TDAH : pas seulement un problème d’enfance
Le TDAH – que l’on croyait autrefois être un trouble de l’enfance – semble persister à l’âge adulte dans environ deux tiers des cas. Kessler, de la faculté de médecine de Harvard, a mené une étude à partir des données d’une enquête nationale sur les ménages aux États-Unis et a constaté que 4,4 % des adultes répondaient aux critères du TDAH – bien que le diagnostic soit délicat car les résultats sont basés sur l’auto-évaluation. « C’est une réalité chez les adultes », dit-il. L’étude, qui a été publiée dans l’American Journal of Psychiatry, a révélé que les adultes qui ont déclaré avoir des symptômes de TDAH depuis l’enfance avaient également d’autres problèmes émotionnels. Beaucoup de ces adultes ne recevaient aucun traitement.
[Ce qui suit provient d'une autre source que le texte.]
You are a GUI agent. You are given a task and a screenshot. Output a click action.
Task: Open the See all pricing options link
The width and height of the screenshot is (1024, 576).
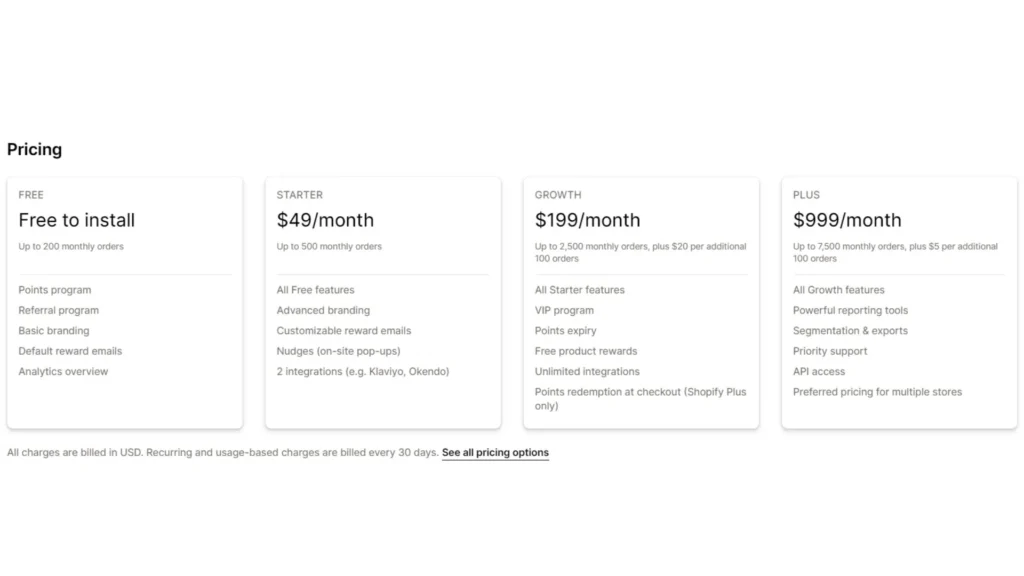pos(495,452)
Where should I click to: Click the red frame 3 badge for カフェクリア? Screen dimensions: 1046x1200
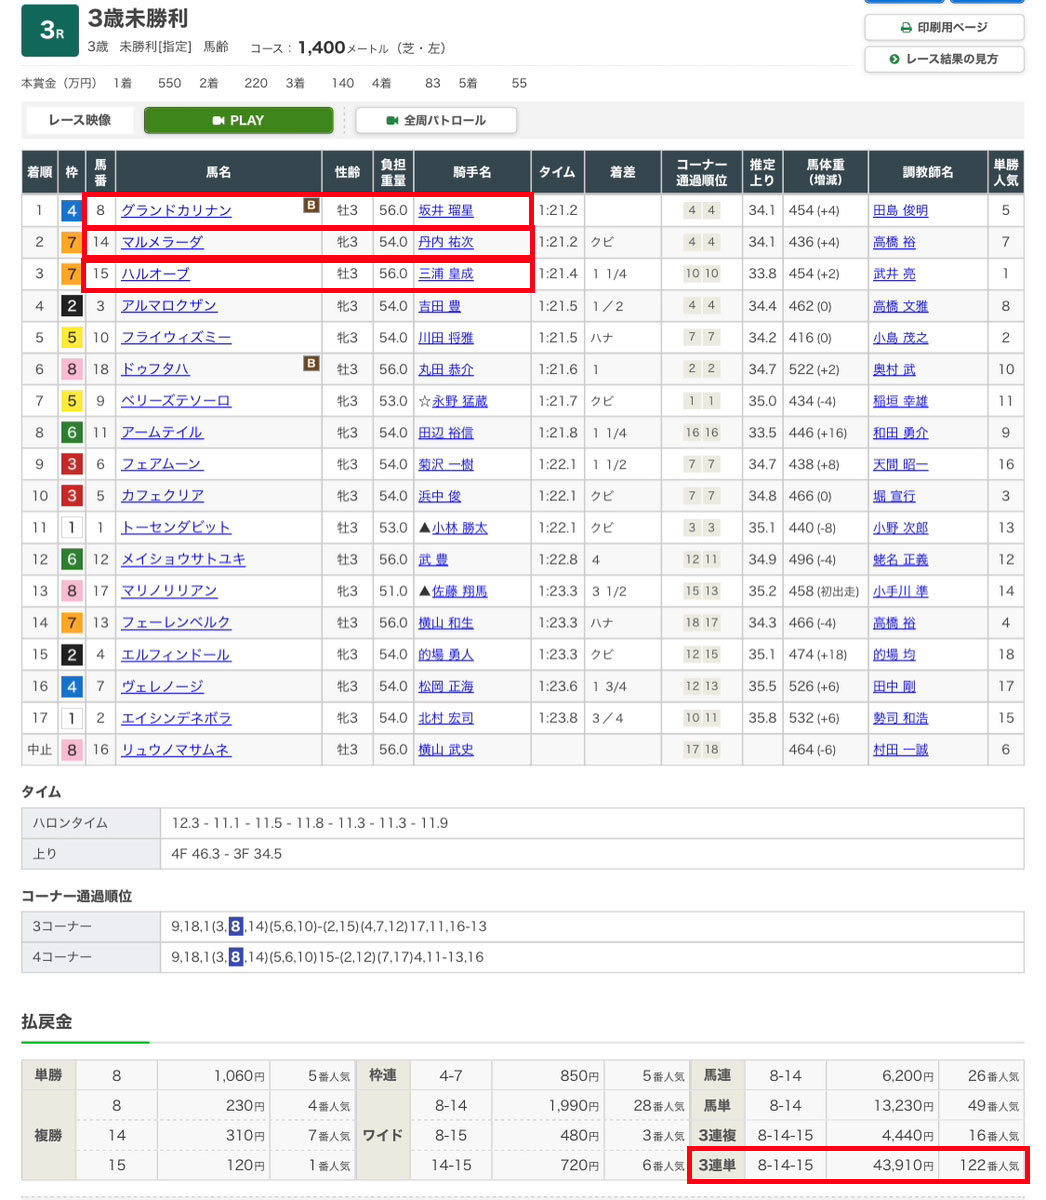[71, 496]
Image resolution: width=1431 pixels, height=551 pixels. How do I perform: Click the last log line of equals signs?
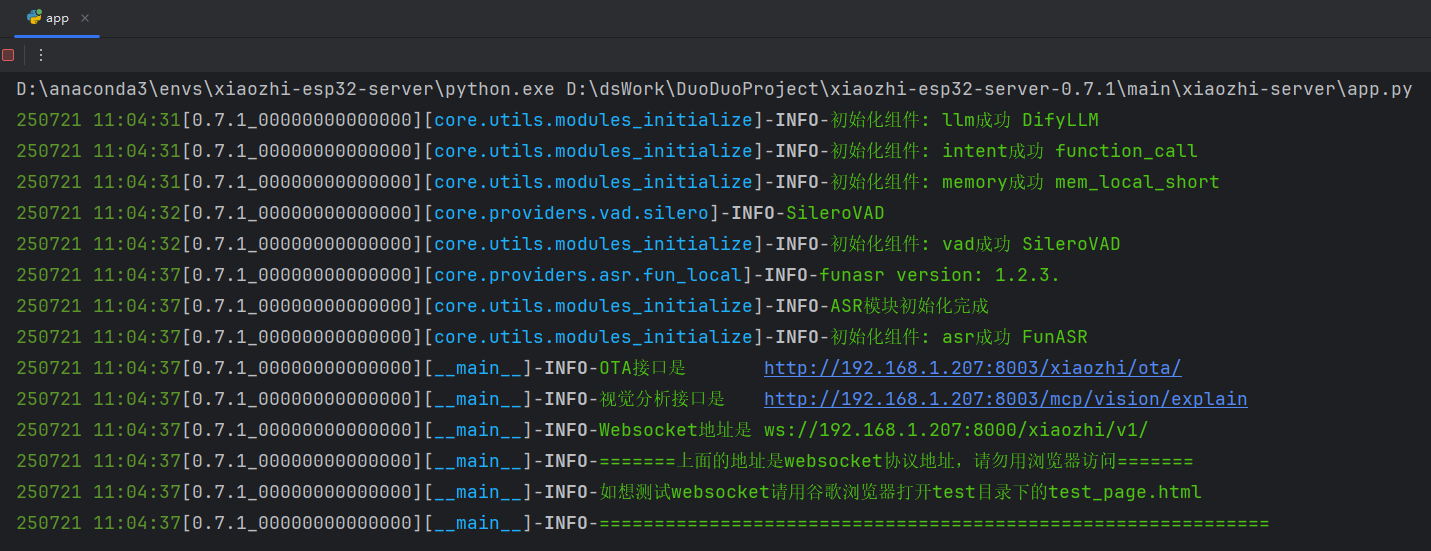642,523
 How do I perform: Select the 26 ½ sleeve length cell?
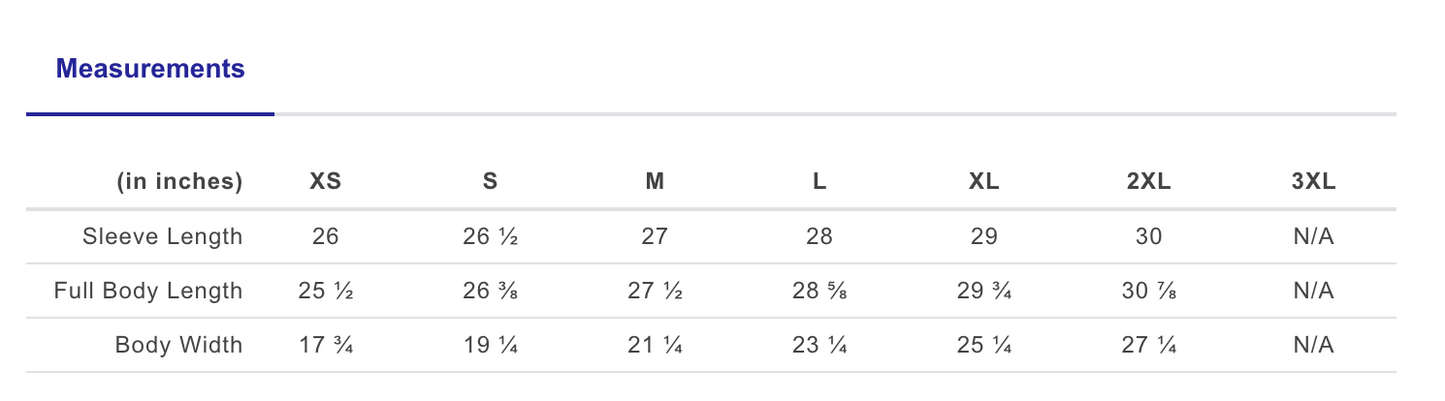(x=490, y=237)
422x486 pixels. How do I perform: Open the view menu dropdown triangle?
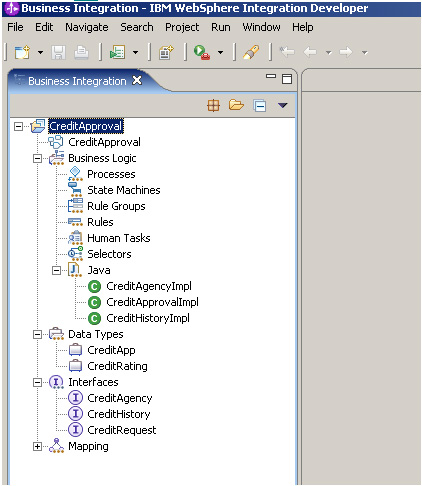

Dans une autre étude publiée dans The Clinical Neuropsycholgist, les chercheurs ont découvert que près de 1 et 4 adultes cherchant un traitement pour le TDAH pouvaient exagérer ou simuler les symptômes, le plus souvent pour obtenir des médicaments stimulants.
Le TDAH est-il surdiagnostiqué ?
Si certains cas peuvent être mal diagnostiqués, beaucoup pensent que le TDAH est également sous-diagnostiqué, en particulier chez les adultes.
Il est clair qu’un système plus rigoureux de diagnostic de ce trouble est nécessaire. Les parents, les enseignants et les médecins devraient être informés de ce qu’est exactement le TDAH et des cas où un enfant ou un adulte a besoin d’un traitement.
Mais songez à l’époque où la dépression commençait tout juste à être traitée avec des médicaments comme le Prozac – le public était horrifié. On avait l’impression que les personnes déprimées étaient faibles, prenant des pilules pour atténuer les émotions humaines normales comme la tristesse et le désespoir. Et on craignait que ces médicaments ne détruisent ou n’altèrent l’humanité innée d’une personne. « Il est difficile pour les gens de croire », dit Faraone, « que des réactions humaines normales pourraient être à l’origine d’un véritable trouble.